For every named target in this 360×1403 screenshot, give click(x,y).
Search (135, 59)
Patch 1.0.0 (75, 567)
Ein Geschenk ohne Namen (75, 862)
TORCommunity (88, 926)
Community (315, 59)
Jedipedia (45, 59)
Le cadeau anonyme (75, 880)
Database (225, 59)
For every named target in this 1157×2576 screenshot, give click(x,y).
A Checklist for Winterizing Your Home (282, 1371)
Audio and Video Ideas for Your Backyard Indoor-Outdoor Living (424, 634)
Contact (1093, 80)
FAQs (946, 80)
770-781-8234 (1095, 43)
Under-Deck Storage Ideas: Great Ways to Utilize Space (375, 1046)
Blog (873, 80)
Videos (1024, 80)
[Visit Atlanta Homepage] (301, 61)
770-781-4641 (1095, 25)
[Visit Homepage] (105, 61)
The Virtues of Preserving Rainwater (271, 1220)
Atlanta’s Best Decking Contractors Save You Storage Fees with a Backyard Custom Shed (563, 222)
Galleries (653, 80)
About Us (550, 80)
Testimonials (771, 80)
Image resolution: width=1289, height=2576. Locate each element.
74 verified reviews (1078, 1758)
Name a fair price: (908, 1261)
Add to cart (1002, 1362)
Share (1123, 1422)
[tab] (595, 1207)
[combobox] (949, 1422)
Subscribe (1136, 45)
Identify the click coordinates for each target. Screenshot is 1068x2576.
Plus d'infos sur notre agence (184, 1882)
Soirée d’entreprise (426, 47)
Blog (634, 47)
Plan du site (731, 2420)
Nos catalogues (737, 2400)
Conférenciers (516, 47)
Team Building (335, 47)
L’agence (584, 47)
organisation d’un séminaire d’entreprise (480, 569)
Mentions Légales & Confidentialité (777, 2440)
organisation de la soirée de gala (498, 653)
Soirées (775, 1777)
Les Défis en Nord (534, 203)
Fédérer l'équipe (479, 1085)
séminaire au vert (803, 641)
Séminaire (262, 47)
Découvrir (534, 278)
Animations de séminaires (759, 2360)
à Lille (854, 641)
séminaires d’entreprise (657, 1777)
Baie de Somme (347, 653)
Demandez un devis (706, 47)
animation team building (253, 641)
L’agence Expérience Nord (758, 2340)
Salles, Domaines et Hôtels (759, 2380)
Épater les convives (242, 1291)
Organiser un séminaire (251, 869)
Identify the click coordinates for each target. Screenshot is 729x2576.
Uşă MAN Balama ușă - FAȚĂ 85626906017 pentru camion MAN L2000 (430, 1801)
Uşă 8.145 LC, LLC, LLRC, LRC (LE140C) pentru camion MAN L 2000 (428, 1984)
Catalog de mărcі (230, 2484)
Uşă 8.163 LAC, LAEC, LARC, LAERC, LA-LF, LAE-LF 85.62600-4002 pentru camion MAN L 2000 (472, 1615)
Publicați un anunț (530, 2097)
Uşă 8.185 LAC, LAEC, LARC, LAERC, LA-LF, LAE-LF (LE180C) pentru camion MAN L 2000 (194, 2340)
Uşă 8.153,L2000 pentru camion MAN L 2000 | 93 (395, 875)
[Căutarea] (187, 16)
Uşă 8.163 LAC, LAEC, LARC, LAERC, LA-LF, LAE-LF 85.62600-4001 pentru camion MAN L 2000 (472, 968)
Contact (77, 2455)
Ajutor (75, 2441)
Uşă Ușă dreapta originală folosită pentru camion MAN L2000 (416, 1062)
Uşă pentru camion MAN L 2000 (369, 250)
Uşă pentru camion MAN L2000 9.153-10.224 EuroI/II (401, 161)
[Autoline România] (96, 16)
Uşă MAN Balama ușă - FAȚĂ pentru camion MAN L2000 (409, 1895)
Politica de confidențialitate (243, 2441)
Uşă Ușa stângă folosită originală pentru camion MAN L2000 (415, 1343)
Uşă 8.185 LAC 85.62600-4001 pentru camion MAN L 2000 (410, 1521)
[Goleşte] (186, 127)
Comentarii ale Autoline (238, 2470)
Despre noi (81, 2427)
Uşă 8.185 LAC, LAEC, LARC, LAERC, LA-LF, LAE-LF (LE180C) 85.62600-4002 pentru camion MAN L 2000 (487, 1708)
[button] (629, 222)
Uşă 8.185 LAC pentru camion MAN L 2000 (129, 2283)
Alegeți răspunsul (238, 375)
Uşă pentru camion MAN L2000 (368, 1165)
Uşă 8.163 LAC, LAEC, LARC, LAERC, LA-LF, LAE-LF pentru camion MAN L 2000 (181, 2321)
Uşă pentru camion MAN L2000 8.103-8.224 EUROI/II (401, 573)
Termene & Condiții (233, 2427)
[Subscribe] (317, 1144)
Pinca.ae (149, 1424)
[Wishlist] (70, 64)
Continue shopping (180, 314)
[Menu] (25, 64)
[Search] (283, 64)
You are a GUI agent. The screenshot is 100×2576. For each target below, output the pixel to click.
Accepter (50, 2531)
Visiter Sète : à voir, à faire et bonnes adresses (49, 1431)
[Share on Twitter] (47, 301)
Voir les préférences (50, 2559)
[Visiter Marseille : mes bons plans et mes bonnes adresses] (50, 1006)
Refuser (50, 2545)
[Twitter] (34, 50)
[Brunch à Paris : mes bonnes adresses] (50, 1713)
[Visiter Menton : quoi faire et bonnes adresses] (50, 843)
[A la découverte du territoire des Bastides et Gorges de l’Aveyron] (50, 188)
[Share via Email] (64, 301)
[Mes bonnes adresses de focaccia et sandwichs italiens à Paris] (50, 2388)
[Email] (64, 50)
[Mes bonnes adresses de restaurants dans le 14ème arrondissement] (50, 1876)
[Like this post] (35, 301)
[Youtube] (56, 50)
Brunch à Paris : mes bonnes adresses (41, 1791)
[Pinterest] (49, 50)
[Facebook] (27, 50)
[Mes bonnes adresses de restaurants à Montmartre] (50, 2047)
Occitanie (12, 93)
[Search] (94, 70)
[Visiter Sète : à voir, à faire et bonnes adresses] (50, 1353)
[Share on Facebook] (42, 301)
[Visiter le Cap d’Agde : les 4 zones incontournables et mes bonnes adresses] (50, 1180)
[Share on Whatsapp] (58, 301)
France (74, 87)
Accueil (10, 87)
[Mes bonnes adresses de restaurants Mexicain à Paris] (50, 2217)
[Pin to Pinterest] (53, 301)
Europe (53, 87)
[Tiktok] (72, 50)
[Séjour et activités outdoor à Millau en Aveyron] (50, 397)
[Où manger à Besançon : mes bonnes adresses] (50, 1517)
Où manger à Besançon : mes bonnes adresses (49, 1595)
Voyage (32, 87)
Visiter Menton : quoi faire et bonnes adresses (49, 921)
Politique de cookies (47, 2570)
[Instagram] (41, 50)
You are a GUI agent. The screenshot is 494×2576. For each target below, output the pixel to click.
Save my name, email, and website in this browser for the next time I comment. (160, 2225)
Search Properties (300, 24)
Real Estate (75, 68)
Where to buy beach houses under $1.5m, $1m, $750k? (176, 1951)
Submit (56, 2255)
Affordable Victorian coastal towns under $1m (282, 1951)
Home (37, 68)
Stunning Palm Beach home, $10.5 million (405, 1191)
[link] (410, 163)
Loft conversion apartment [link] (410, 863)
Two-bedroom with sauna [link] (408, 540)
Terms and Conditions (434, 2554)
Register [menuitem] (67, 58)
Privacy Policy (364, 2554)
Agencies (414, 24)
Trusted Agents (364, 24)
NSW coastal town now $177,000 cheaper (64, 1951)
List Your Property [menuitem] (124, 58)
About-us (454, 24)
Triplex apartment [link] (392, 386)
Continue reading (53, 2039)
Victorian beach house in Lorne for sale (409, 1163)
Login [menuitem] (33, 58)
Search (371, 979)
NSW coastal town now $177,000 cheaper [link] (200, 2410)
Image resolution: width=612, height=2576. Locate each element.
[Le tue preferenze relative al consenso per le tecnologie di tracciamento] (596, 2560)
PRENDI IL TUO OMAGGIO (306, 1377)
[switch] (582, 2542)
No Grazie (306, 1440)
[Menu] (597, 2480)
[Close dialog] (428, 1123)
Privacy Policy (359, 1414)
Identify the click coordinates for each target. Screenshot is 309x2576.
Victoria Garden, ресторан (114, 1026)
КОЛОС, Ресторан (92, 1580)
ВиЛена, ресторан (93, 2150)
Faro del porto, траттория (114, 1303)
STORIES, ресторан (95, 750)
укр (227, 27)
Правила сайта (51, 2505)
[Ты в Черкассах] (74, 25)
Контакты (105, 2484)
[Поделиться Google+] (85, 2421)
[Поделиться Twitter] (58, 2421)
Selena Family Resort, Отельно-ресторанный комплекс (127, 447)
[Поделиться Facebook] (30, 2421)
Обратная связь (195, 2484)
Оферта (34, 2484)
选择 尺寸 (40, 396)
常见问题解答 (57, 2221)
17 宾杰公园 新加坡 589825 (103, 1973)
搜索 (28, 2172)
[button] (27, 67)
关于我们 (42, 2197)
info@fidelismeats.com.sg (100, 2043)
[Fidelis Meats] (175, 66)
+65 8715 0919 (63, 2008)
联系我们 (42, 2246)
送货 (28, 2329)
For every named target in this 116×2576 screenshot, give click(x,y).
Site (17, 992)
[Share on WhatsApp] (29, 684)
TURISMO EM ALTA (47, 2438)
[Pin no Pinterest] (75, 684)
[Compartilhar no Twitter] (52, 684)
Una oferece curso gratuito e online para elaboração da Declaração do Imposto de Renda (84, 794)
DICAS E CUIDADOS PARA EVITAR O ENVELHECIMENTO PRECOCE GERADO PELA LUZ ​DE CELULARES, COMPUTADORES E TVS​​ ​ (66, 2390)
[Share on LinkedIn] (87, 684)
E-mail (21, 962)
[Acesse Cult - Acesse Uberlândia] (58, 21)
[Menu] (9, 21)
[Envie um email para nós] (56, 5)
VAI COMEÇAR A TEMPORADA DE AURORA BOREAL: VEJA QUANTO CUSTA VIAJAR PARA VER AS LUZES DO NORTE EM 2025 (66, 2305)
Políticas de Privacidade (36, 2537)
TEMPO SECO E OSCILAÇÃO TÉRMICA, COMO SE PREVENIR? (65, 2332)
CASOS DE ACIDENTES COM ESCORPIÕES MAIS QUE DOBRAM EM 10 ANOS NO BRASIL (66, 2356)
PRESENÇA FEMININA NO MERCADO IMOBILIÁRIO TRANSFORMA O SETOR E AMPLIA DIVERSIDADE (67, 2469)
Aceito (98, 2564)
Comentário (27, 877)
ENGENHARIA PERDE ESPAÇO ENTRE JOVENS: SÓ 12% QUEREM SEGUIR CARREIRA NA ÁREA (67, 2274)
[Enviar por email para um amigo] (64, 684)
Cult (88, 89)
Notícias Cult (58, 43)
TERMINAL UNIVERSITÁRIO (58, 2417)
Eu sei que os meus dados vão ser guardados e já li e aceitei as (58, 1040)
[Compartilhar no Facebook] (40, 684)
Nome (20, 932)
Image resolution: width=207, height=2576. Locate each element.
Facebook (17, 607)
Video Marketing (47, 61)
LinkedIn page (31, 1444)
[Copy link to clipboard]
■ ■ ■
■ Task directions ■
The line containing "Database (225, 59)" marks the end: copy exactly every line from the top of the data above down to it, that line included.

■ Solution ■
For every named target in this 360×1403 screenshot, give click(x,y).
Search (135, 59)
Patch 1.0.0 (75, 567)
Ein Geschenk ohne Namen (75, 862)
TORCommunity (88, 926)
Community (315, 59)
Jedipedia (45, 59)
Le cadeau anonyme (75, 880)
Database (225, 59)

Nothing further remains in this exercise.